====== PASSAGE PROVIDED ======
Although we still have to live with the continuing idiocy of Brexit, Trump has gone (for now), Aston Villa’s fortunes have improved over the last five years. Seeing them get promoted from the Championship at Wembley in 2019 is the closest I’ve seen them to winning anything.
I’ve never quite felt the same about the National game. Its links with nationalism and racism, narrative of ‘epic failure’ stoked by the tabloid media and its present unhealthy obsession with gambling leave me completely disinterested and frankly embarrassed. I remember the heady days of 1996, when we were told ‘football is coming home’. The tabloids fueled tremendous xenophobia in the build-up to the final. Losing that final to West Germany brought a wave of violence. Football did come home, but it was drunk, lost its key, woke everyone up and was arrested for assault.

With nearly all Premiership football available to watch on TV during lockdown, I took the opportunity to watch the games with my six-year-old son. Despite the constant barrage of questions, it was great. We were playing exciting football again and we had Jack Grealish! The grounds were eerily empty, but this was the Summer was different in another way. Before each kick-off, the players of both teams would touch the ground with a knee, pause, and slowly rise to their feet in a gesture of solidarity with black victims of racial inequality and police brutality around the world. This response to the Black Lives Matter protests were inspired by the much earlier protest of American Football player Colin Kaepernick, who knelt during the American national anthem before a game in 2016. This was almost four years before George Floyd was murdered by police that ignited tensions around the world. Donald Trump and his Republican allies railed against this throughout the 2017 season. At the end of that season, Kaepernick was released by his club and never played professionally again.
====== INFORMATION SHOWN ======
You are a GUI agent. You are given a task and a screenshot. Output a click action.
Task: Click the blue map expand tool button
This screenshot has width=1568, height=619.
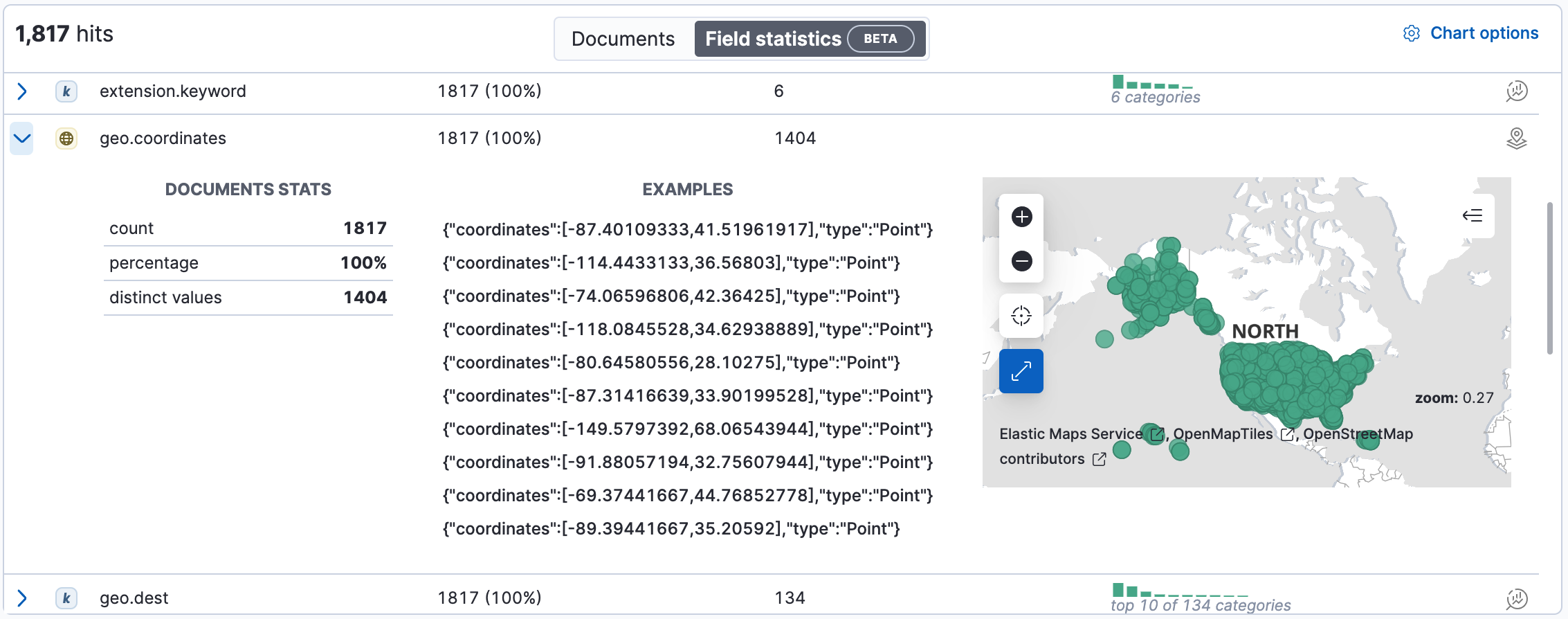pyautogui.click(x=1021, y=372)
======
__EXERCISE 1__
Please rewrite the stretch of the football essay from "I’ve never quite" through "arrested for assault.", changing "xenophobia" to "hostility".
__EXERCISE 2__
Carry the football essay on from its final sentence.
The material plays no part in this.

__TASK ANSWER 1__
I’ve never quite felt the same about the National game. Its links with nationalism and racism, narrative of ‘epic failure’ stoked by the tabloid media and its present unhealthy obsession with gambling leave me completely disinterested and frankly embarrassed. I remember the heady days of 1996, when we were told ‘football is coming home’. The tabloids fueled tremendous hostility in the build-up to the final. Losing that final to West Germany brought a wave of violence. Football did come home, but it was drunk, lost its key, woke everyone up and was arrested for assault.

__TASK ANSWER 2__
One of our players, Tyrone Mings, named alongside Greta Thunberg as one of Europe’s young “visionary leaders” by Forbes magazine, led the campaign in the Premier League. It very wisely kept away from the emotive National Anthem. He was also part of a young England team which had qualified impressively for the Euros. Also in that team was Marcus Rashford MBE who had repeatedly embarrassed the Government by providing funds to tackle child poverty when it would not. Not only were they playing exciting football, this team were standing up for victims of discrimination on difficult ground, I strongly identified with them and wanted to show my support.
Sadly, England supporters booed this gesture at the first opportunity and sensing an opportunity to jump on the bandwagon, politicians on the right took the opportunity to pledge their support for the team, but also openly criticise the taking the knee as a political gesture that they felt had no part in the game. Some used a demonstrably false conspiracy theory to condemn the Black Lives Matter as a shadowy, political moneymaking operation. To me, this was institutional racism. In response, the players, manager and ex-professionals had to explain that Black Lives Matter does not mean only Black Lives Matter, it means all lives matter, but black lives are especially endangered now and need everyone’s support.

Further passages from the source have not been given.